[Stored data]

= = = =

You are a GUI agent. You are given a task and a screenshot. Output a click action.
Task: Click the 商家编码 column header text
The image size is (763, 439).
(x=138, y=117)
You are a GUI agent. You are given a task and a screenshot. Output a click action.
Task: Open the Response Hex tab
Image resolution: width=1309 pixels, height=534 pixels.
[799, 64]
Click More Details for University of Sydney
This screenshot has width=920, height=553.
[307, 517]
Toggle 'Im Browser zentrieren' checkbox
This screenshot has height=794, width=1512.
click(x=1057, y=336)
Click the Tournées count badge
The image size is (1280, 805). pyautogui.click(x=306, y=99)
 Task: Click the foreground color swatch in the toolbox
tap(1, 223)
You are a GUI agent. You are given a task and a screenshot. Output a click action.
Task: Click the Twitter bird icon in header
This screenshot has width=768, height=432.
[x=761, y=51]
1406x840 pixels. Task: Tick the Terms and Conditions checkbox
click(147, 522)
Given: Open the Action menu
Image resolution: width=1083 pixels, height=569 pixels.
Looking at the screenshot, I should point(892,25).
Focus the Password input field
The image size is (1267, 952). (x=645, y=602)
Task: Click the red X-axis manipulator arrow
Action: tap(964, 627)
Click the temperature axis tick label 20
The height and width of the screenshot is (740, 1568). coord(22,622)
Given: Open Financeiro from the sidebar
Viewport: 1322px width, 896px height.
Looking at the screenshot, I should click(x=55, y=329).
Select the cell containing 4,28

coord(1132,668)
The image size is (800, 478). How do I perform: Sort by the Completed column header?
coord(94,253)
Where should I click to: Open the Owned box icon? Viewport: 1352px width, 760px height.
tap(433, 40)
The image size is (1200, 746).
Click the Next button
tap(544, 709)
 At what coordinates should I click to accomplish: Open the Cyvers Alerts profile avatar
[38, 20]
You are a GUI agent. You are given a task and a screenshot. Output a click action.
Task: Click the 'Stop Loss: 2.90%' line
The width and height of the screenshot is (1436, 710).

= = = =

What you have to do: All the lines above need to be retyped exactly, with nothing left out.

Written response:
You are a GUI agent. You are given a task and a screenshot. Output a click action.
Task: Click the 商家编码 column header text
The image size is (763, 439).
(x=138, y=117)
You are a GUI agent. You are given a task and a screenshot. Output a click action.
Task: Open the Response Hex tab
Image resolution: width=1309 pixels, height=534 pixels.
[799, 64]
Click More Details for University of Sydney
This screenshot has width=920, height=553.
[307, 517]
Toggle 'Im Browser zentrieren' checkbox
This screenshot has height=794, width=1512.
click(x=1057, y=336)
Click the Tournées count badge
The image size is (1280, 805). pyautogui.click(x=306, y=99)
 Task: Click the foreground color swatch in the toolbox
tap(1, 223)
You are a GUI agent. You are given a task and a screenshot. Output a click action.
Task: Click the Twitter bird icon in header
This screenshot has width=768, height=432.
[x=761, y=51]
1406x840 pixels. Task: Tick the Terms and Conditions checkbox
click(147, 522)
Given: Open the Action menu
Image resolution: width=1083 pixels, height=569 pixels.
Looking at the screenshot, I should point(892,25).
Focus the Password input field
The image size is (1267, 952). (x=645, y=602)
Task: Click the red X-axis manipulator arrow
Action: tap(964, 627)
Click the temperature axis tick label 20
The height and width of the screenshot is (740, 1568). coord(22,622)
Given: Open Financeiro from the sidebar
Viewport: 1322px width, 896px height.
Looking at the screenshot, I should click(x=55, y=329).
Select the cell containing 4,28

coord(1132,668)
The image size is (800, 478). How do I perform: Sort by the Completed column header?
coord(94,253)
Where should I click to: Open the Owned box icon? Viewport: 1352px width, 760px height.
tap(433, 40)
The image size is (1200, 746).
Click the Next button
tap(544, 709)
 At what coordinates should I click to accomplish: Open the Cyvers Alerts profile avatar
[38, 20]
You are a GUI agent. You are given a task and a screenshot. Output a click action.
Task: Click the 'Stop Loss: 2.90%' line
The width and height of the screenshot is (1436, 710).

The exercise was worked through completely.